## Extracted information
————————

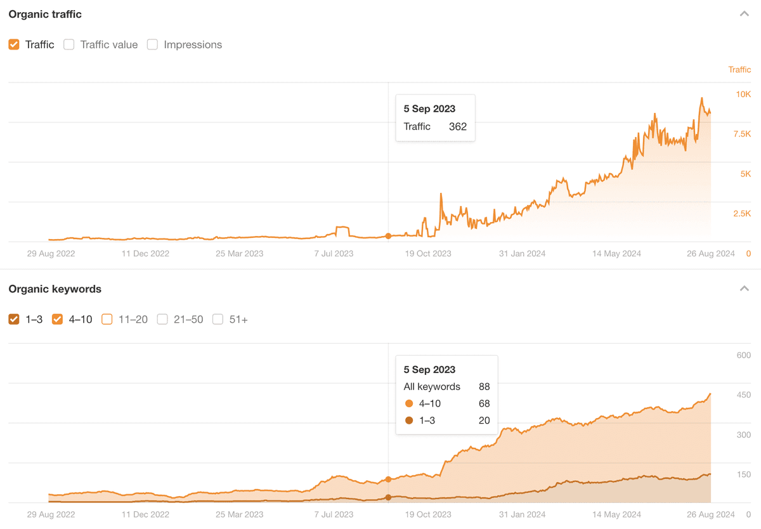This screenshot has width=761, height=529.
Task: Turn on the Impressions checkbox
Action: click(152, 45)
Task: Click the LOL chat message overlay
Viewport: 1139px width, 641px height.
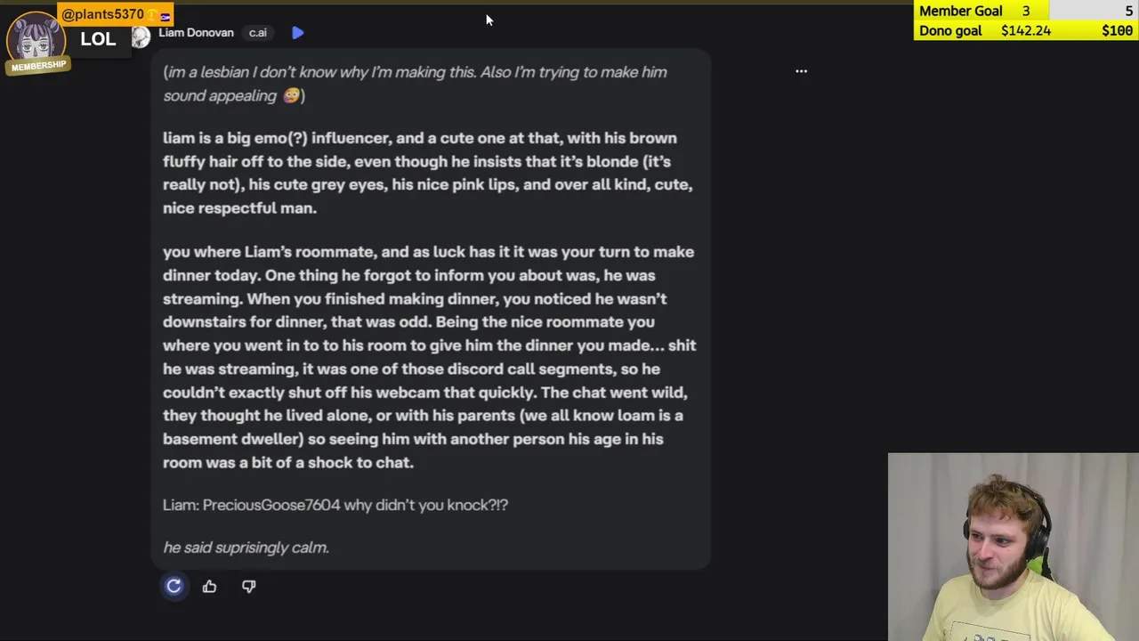Action: pyautogui.click(x=98, y=39)
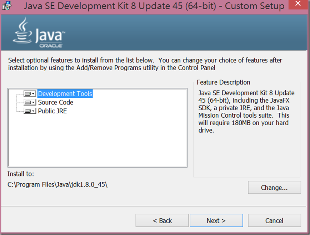
Task: Click the drive icon beside Source Code
Action: point(28,102)
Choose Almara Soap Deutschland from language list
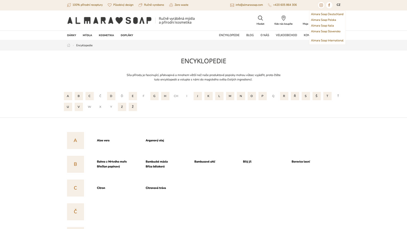Screen dimensions: 407x229 click(x=327, y=14)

————————

## Activity
The expected output is the exact run of lines from the one containing "Task: Click the LOL chat message overlay" through the final line of the data above, both ends included, with no pictures.

## Completed exercise
Task: Click the LOL chat message overlay
Viewport: 1139px width, 641px height.
Action: pyautogui.click(x=98, y=39)
Task: Click the drive icon beside Source Code
Action: point(28,102)
Choose Almara Soap Deutschland from language list
Screen dimensions: 407x229 click(x=327, y=14)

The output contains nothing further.